--- START OF Materials provided ---

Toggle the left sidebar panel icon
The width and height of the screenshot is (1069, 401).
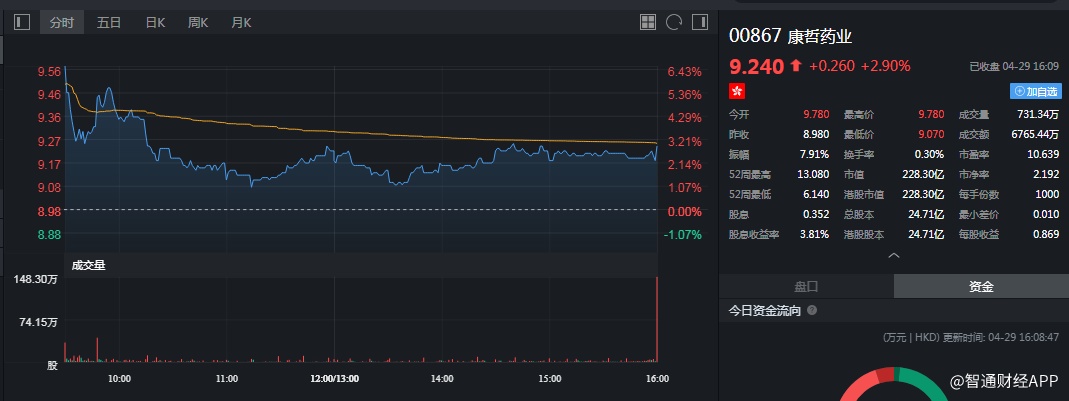[22, 22]
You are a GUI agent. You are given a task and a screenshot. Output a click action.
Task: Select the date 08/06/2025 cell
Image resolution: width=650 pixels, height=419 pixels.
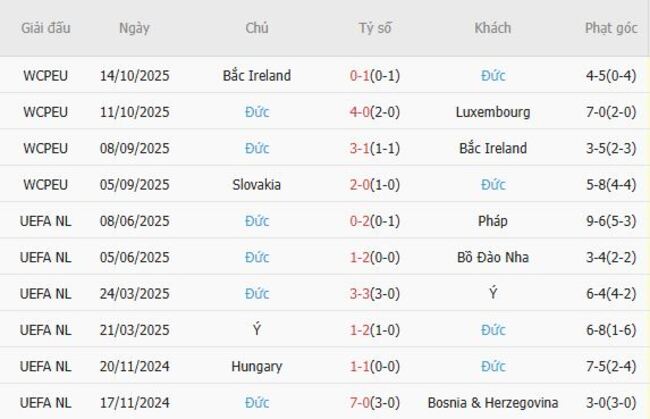pos(135,221)
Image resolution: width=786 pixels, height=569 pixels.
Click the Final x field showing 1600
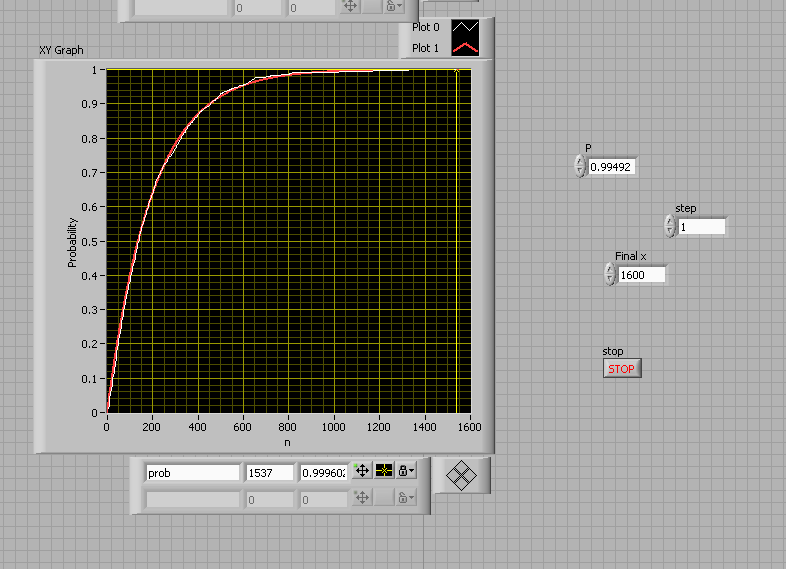(640, 274)
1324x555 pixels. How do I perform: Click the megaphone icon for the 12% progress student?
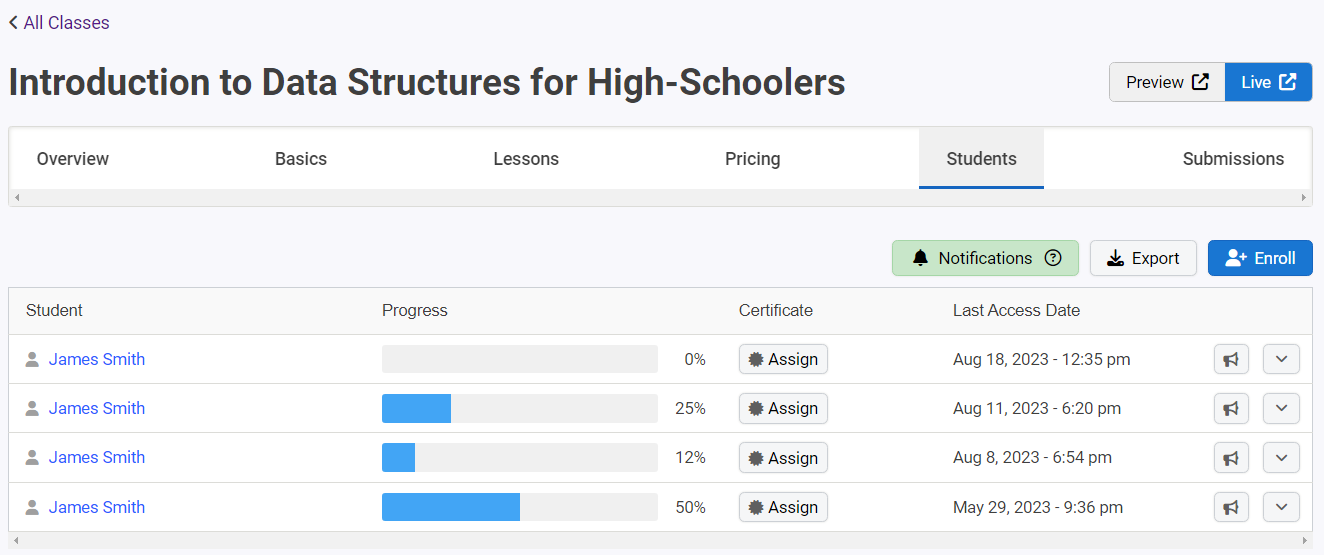click(x=1231, y=458)
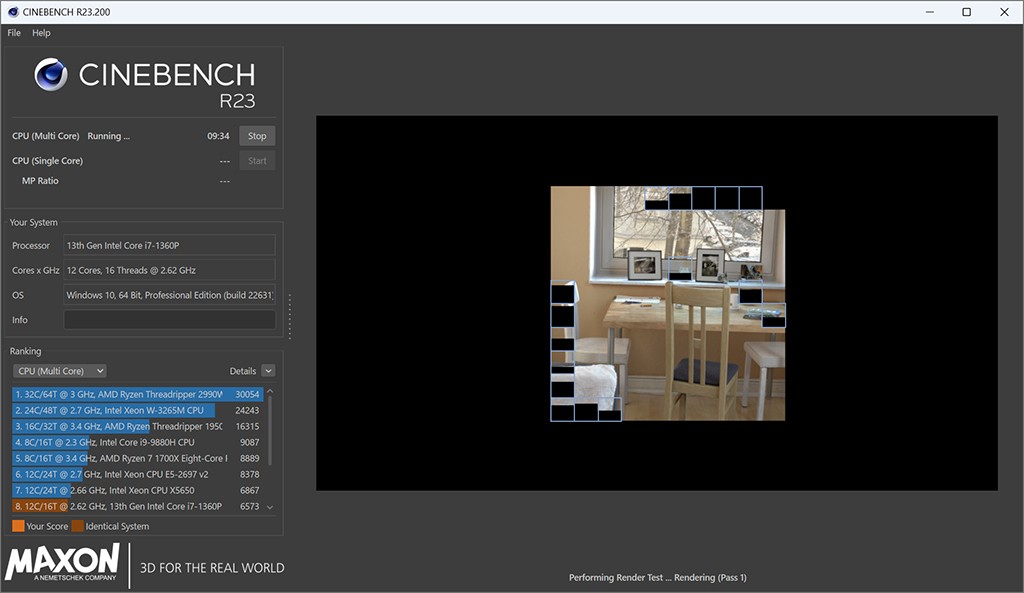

--- END OF Materials provided ---

What the exercise asks:
Starting at the first line of the records and ending at the line that contains "pos(135,221)", write those lines out again with the requests included, adjusting every coordinate in the answers by adding -139. Leave the pictures out of your answer.

Solution to the problem:
Toggle the left sidebar panel icon
The width and height of the screenshot is (1069, 401).
[-117, -117]
You are a GUI agent. You are given a task and a screenshot. Output a click action.
Task: Select the date 08/06/2025 cell
Image resolution: width=650 pixels, height=419 pixels.
pos(-4,82)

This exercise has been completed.